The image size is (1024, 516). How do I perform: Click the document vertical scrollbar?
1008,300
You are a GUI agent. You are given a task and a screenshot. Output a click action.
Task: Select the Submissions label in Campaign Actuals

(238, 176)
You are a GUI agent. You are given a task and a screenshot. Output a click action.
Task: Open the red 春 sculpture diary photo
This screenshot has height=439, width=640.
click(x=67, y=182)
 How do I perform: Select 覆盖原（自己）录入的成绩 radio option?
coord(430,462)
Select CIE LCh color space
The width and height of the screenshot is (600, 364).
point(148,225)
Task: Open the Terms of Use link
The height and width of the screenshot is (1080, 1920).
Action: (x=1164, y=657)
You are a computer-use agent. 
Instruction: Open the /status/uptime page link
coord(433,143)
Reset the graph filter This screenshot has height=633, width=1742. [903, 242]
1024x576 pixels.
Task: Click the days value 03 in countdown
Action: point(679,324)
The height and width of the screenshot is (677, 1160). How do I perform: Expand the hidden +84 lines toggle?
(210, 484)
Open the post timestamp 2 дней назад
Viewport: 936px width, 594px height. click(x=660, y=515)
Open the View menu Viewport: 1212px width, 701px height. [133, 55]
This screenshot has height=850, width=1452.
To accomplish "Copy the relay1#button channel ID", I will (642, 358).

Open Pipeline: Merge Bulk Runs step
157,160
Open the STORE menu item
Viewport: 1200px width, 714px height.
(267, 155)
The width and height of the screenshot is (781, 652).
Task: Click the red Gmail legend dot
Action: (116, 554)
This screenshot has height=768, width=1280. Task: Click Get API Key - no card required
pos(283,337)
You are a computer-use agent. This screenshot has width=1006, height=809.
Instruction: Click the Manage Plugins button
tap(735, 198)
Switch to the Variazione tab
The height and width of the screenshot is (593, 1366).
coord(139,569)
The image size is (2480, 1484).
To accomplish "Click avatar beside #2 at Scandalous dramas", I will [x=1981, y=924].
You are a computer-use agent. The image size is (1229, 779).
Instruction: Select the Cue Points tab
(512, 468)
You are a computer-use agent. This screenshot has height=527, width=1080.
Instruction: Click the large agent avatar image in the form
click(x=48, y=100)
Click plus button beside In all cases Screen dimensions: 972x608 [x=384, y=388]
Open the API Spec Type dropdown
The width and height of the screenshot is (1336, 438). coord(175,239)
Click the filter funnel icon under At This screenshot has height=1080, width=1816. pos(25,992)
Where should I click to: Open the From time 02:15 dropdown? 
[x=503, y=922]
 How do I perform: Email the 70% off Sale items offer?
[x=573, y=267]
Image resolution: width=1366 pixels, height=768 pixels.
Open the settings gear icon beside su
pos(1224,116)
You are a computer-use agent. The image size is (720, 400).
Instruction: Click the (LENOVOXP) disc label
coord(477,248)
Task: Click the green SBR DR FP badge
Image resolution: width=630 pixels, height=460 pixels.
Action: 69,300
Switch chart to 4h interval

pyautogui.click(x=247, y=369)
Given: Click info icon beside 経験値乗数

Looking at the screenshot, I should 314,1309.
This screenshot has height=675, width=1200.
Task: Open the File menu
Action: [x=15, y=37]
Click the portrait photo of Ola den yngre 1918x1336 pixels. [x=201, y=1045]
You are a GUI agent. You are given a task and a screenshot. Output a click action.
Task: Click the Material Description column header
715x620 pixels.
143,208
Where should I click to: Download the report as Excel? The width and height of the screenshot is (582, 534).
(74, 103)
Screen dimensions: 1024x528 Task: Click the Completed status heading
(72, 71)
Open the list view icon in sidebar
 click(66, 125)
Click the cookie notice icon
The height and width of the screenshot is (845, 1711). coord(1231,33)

▬▬▬▬▬▬

Given task: Return each line above that contains the string "Instruction", copying every such line in full.

Response below:
Instruction: Open the /status/uptime page link
Instruction: Click the Manage Plugins button
Instruction: Select the Cue Points tab
Instruction: Click the large agent avatar image in the form
Instruction: Click the (LENOVOXP) disc label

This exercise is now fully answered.